Quote from: PurpleWolf on December 15, 2017, 06:17:39 AM
What did going through puberty feel like to you? Did you try to ignore it? Did you hate it? Were you alright with it? How did you feel about your body changing? Were you expecting it to happen? Or were you surprised? Did you somehow expect that nature would skip all that in your case?

To me puberty was a completely distasteful intruder that I tried to fight fang and nail. I knew most of what would happen, but couldn't really believe it would happen to me. I hated and was mortified when it did.

When my breasts got sore, I was both scared and elated—perhaps there was a chance that I wasn't going to become a man after all. Then, when my genitals awoke, I was devastated. I hated the way my body seemed to do what it wanted regardless of my wishes.

When I found hair on my legs, I first tried to pluck it off, and when that didn't help resolved to use sheer willpower to prevent any more from sprouting elsewhere on my body. That didn't quite work out, but while my legs came to resemble a satyr's I did remain nearly hairless above the hips.

At school I hated becoming even more segregated from the girls, but that was the reality at the mission school I attended at the time. (Couples did exist, but I had no interest in that kind of a relationship—I just wanted to talk and be friends.) With the boys I had just about nothing in common.
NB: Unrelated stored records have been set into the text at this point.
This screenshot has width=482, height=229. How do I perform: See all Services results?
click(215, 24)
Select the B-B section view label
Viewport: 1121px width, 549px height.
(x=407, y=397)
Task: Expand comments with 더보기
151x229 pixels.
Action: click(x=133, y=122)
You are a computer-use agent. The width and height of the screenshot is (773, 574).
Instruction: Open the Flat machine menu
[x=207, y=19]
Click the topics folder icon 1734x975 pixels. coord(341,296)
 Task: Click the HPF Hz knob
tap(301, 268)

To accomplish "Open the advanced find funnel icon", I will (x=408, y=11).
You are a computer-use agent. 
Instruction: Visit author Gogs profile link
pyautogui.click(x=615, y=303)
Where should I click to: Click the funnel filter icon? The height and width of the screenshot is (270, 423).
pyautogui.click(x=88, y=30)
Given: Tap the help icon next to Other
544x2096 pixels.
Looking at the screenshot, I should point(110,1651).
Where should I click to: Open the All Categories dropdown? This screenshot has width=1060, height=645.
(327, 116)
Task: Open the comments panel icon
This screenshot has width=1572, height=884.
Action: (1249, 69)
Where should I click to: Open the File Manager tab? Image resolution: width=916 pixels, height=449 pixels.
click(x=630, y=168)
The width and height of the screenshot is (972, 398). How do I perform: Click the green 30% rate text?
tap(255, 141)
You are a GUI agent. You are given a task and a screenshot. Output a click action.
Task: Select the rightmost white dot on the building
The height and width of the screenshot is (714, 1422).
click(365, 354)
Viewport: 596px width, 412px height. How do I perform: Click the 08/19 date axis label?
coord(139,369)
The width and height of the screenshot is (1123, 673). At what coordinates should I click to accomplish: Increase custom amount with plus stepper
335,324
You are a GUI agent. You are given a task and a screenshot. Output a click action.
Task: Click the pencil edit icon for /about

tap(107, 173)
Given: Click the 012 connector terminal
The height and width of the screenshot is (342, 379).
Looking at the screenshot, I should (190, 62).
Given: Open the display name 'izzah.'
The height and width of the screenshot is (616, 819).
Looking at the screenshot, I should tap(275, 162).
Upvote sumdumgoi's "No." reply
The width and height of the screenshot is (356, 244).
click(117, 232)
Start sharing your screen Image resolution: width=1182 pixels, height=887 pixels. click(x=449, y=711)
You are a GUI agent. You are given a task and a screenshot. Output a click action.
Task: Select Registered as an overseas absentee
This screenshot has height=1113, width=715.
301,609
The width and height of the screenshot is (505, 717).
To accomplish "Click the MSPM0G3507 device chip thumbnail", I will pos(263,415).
I detested much of their humor and didn't understand their seeming obsession with team sports. I did try weight lifting (in the hope of enlarging my pectoral muscles) but that didn't work at all. Where everyone else gained bulk, the more I worked my body the more lissom I got.

I'd already found out in elementary school that I didn't fit in, and at puberty shut myself even tighter into my own world. That continued through most of my school years. I stayed immersed in books and in study, and kept to myself.

Eventually I gave up and resigned myself to my body becoming what it was programmed to become. I knew that surgery was possible, and decided to bide my time and eventually get it when I could.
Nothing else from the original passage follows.